Quinn Smith

No. 90, 69
- Position: Offensive lineman

Personal information
- Born: September 19, 1991 (age 34) Scarborough, Ontario, Canada
- Listed height: 6 ft 2 in (1.88 m)
- Listed weight: 300 lb (136 kg)

Career information
- High school: Birchmount Park
- University: Concordia
- CFL draft: 2014 (1st round, 7th overall pick)

Career history
- 2014–2018: Calgary Stampeders
- 2021: Toronto Argonauts*
- * Offseason or practice squad member only

Awards and highlights
- 2× Grey Cup champion (2014, 2018);
- Stats at CFL.ca

= Quinn Smith =

Canadian gridiron football player (born 1991)

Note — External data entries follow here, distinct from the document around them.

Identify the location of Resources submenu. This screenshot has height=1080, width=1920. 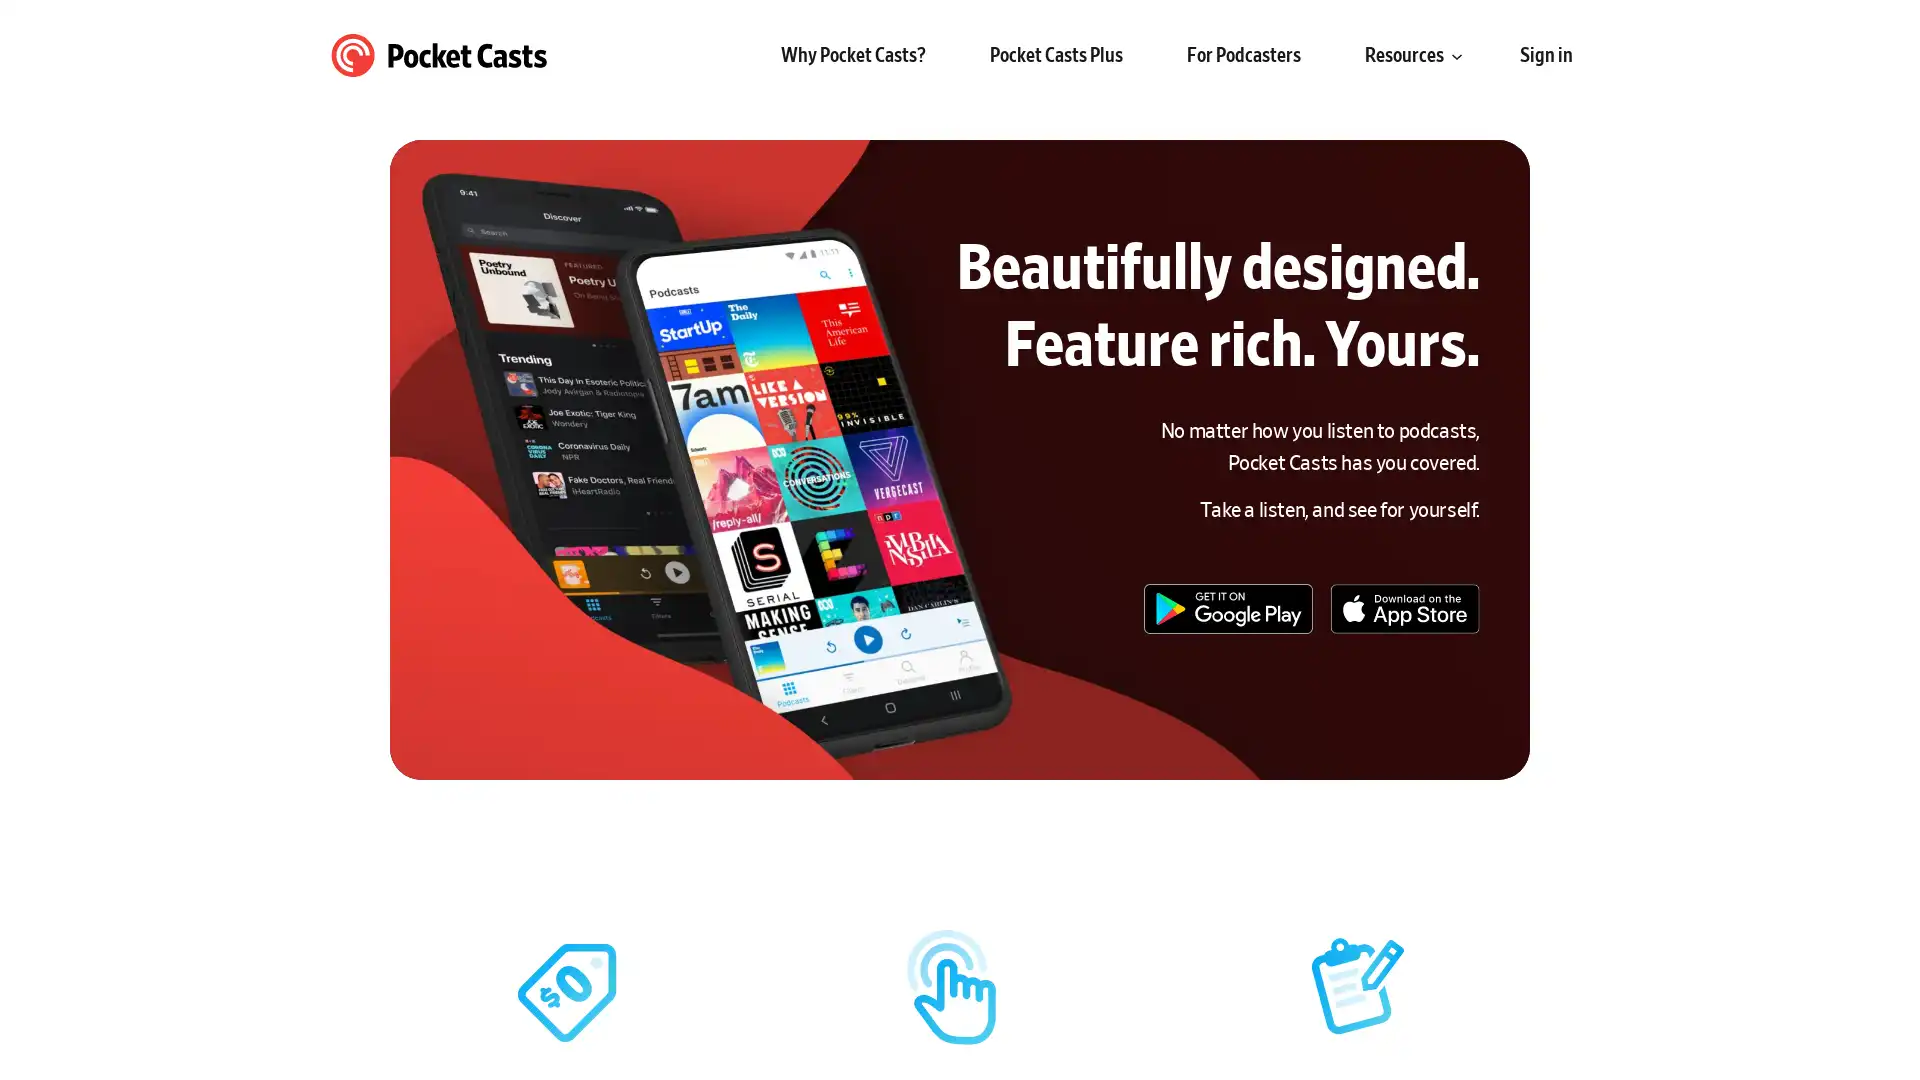
(1403, 53).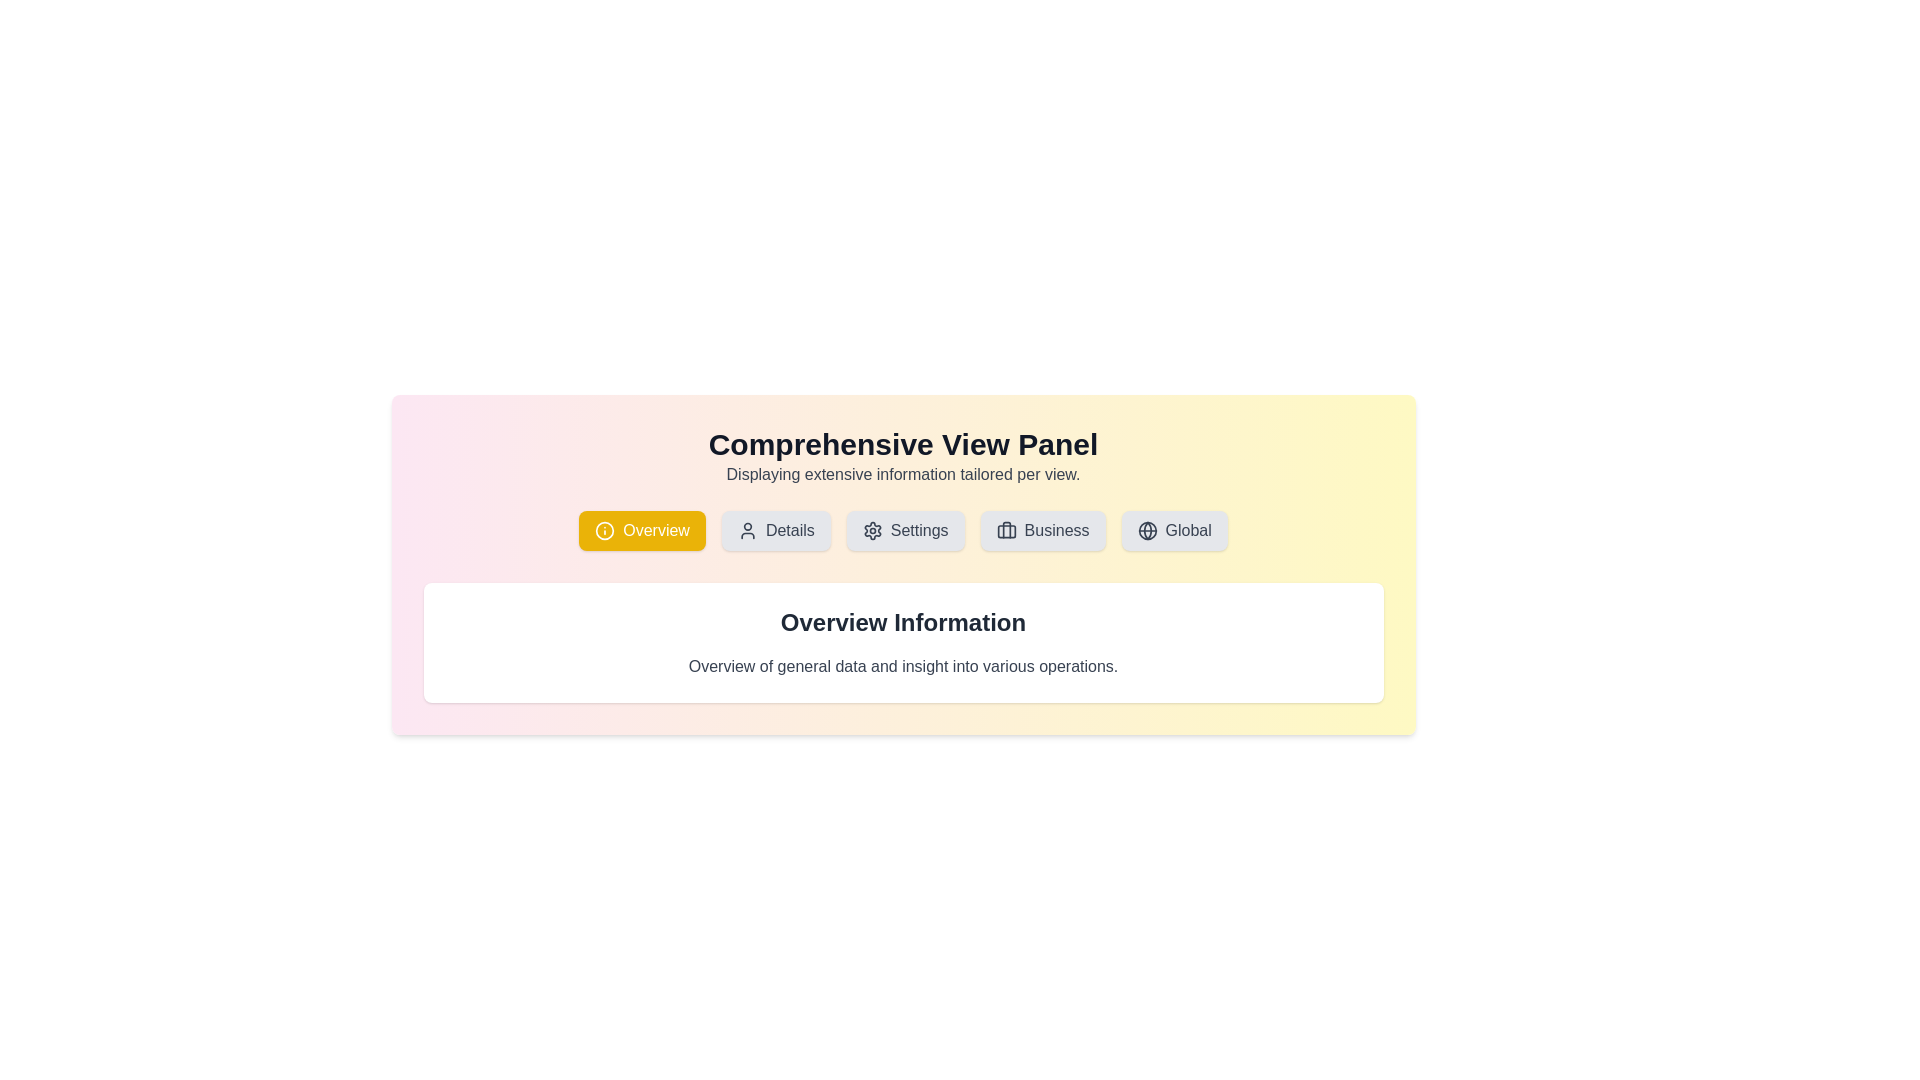 The width and height of the screenshot is (1920, 1080). What do you see at coordinates (642, 530) in the screenshot?
I see `the navigation button labeled 'Overview' located in the top section of the interface` at bounding box center [642, 530].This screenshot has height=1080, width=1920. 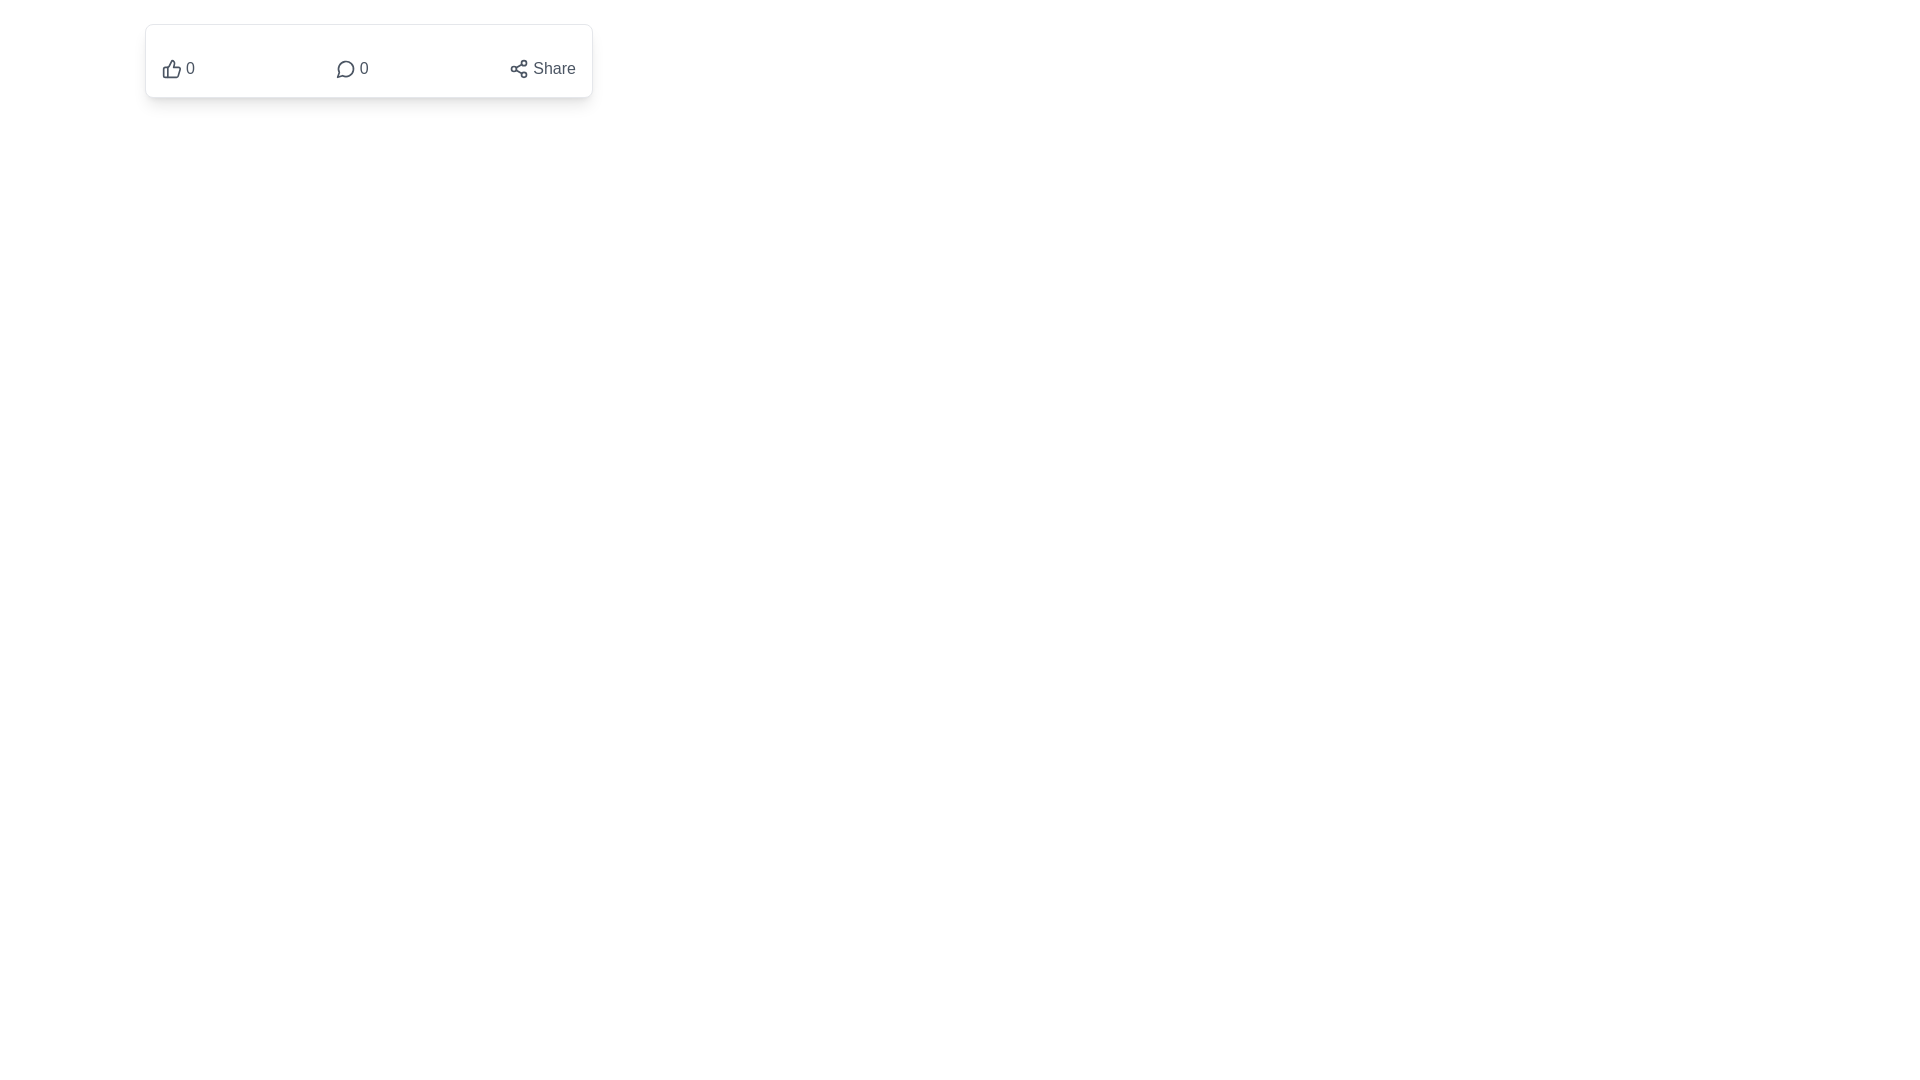 I want to click on the circular icon with a speech bubble design, which is positioned next to the numeric text '0', indicating its function as a counter or messaging feature, so click(x=345, y=68).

Quinn Smith (born September 19, 1991) is a Canadian former professional football offensive lineman. Prior to being drafted into the Canadian Football League (CFL), he played Canadian Interuniversity Sport (CIS) football for the Concordia Stingers.

==University career==
In 2013, his final year at Concordia, Smith played offensive guard in addition to playing his usual defensive tackle. He was named the Stingers' 2013 football MVP and top defensive lineman by the team.

==Professional career==
===Calgary Stampeders===
Smith impressed the scouts with at the 2014 CFL Combine in March. He had not been ranked on the CFL Scouting Bureau's winter scouting report, but he was listed as the number 4 prospect after the combine.

Smith was selected in the first round of the 2014 CFL draft, seventh overall, by the Stampeders, and was later signed to their roster. In his first three seasons in the CFL Smith was primarily utilized as a rotational player on the defensive line. He appeared in 38 games, contributing 26 tackles and eight quarterback sacks. In September 2016 he was suspended for violating the leagues drug policy after testing positive for a banned substance (Methandienone). Following the 2016 CFL season he was re-signed by the Stampeders in January 2017; about a month before becoming a free agent. He played in two regular season games in 2017 while spending the rest of the year on the injured list, practice roster, and reserve roster. In 2018, he spent all but one regular season game on the injured list and was on the practice roster for the other. He was on the reserve roster when the Stampeders won the 106th Grey Cup. He became a free agent when his contract expired on February 12, 2019.

===Toronto Argonauts===
On June 30, 2021, Smith signed with the Toronto Argonauts. He was released near the end of training camp on July 28, 2021.